In The Oath, Azriel’s home has been destroyed in a pre-Holocaust pogrom produced by an anti-Semitic rumor: It claims that the Jews of Kolvillàg have killed a Christian boy in an act of ritual murder. Moshe, eccentric saint of the Jewish community, offers himself as guilty of the nonexistent crime. However, hate will not be satisfied so easily, and the Jews prepare. Abandoned by their Gentile friends, a few arm themselves. Some celebrate life in the darkness. Most follow age-old wisdom: They rally strength quietly to wait and endure.
The captive Moshe is allowed to speak to his people. By neither word nor deed has Jewish example through the centuries been sufficient to alter inhumanity, nor to persuade God to intervene against senseless killing. So Moshe persuades his people to try a different strategy, to accept an oath of silence. No survivor will reveal anything of what is about to befall Kolvillàg. Only the young Azriel survives. He becomes a wanderer, torn between speech and silence, true to his promise.

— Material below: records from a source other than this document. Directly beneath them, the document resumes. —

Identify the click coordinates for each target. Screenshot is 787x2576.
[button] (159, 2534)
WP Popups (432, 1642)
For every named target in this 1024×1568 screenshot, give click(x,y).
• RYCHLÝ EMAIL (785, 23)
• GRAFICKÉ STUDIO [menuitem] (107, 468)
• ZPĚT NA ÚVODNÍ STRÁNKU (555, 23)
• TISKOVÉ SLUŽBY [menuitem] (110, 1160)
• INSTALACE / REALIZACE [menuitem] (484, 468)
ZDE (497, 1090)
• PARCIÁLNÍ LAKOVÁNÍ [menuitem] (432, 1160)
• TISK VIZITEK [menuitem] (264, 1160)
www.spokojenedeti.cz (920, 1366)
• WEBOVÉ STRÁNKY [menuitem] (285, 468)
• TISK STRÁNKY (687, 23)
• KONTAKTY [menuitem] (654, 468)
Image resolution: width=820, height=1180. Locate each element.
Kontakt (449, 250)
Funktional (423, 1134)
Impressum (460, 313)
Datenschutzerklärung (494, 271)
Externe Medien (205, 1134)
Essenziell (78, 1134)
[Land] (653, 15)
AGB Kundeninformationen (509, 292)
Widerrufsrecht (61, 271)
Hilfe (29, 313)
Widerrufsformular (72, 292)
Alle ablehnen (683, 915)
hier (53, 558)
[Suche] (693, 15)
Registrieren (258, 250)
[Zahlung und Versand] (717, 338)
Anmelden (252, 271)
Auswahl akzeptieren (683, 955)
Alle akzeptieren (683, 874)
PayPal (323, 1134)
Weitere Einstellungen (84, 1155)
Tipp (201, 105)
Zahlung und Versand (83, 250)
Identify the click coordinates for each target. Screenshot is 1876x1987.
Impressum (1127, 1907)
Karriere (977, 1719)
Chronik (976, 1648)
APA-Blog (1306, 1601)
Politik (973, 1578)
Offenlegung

Years later, Azriel meets a young man who wishes he were dead. This young person is driven to despair because he is the child of Holocaust survivors. He has no past to match that of his parents, and that of his parents is beyond him. They cannot see him for what he is because they see others—now lost—in him. He cannot locate himself within his family or within the tradition of his people. Azriel decides to intervene, but how to make the young man choose life is the question. Azriel answers by breaking his oath. He tells his tale-that-cannot-be-told, hoping to instill rebellion, responsibility in the place of emptiness, life to counter death.
“Could I have been spared in Kolvillàg so I could help a stranger?” Azriel’s question remains without closure, at least without closure that is simply satisfying. The answer of friendship remains as well: “By allowing me to enter his life,” the young man says of Azriel, “he gave meaning to mine.” Again and again in Wiesel’s writings, the importance of friendship shines through. It does not put Azriel’s questions to rest entirely, but friendship, as The Oath testifies, may make life very much worth living.